_JOB_
Please format the entries below as a JSON list of strings, one string per line, skipping any blank lines.

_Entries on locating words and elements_
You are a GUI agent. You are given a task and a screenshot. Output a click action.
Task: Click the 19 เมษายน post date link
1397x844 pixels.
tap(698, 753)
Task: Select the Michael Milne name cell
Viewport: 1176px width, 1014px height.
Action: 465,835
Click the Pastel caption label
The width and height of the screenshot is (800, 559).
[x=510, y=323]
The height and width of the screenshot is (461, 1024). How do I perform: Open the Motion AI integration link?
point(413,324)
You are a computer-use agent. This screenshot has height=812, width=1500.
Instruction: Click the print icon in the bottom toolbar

_WRITTEN SOLUTION_
[
  "You are a GUI agent. You are given a task and a screenshot. Output a click action.",
  "Task: Click the 19 เมษายน post date link",
  "1397x844 pixels.",
  "tap(698, 753)",
  "Task: Select the Michael Milne name cell",
  "Viewport: 1176px width, 1014px height.",
  "Action: 465,835",
  "Click the Pastel caption label",
  "The width and height of the screenshot is (800, 559).",
  "[x=510, y=323]",
  "The height and width of the screenshot is (461, 1024). How do I perform: Open the Motion AI integration link?",
  "point(413,324)",
  "You are a computer-use agent. This screenshot has height=812, width=1500.",
  "Instruction: Click the print icon in the bottom toolbar"
]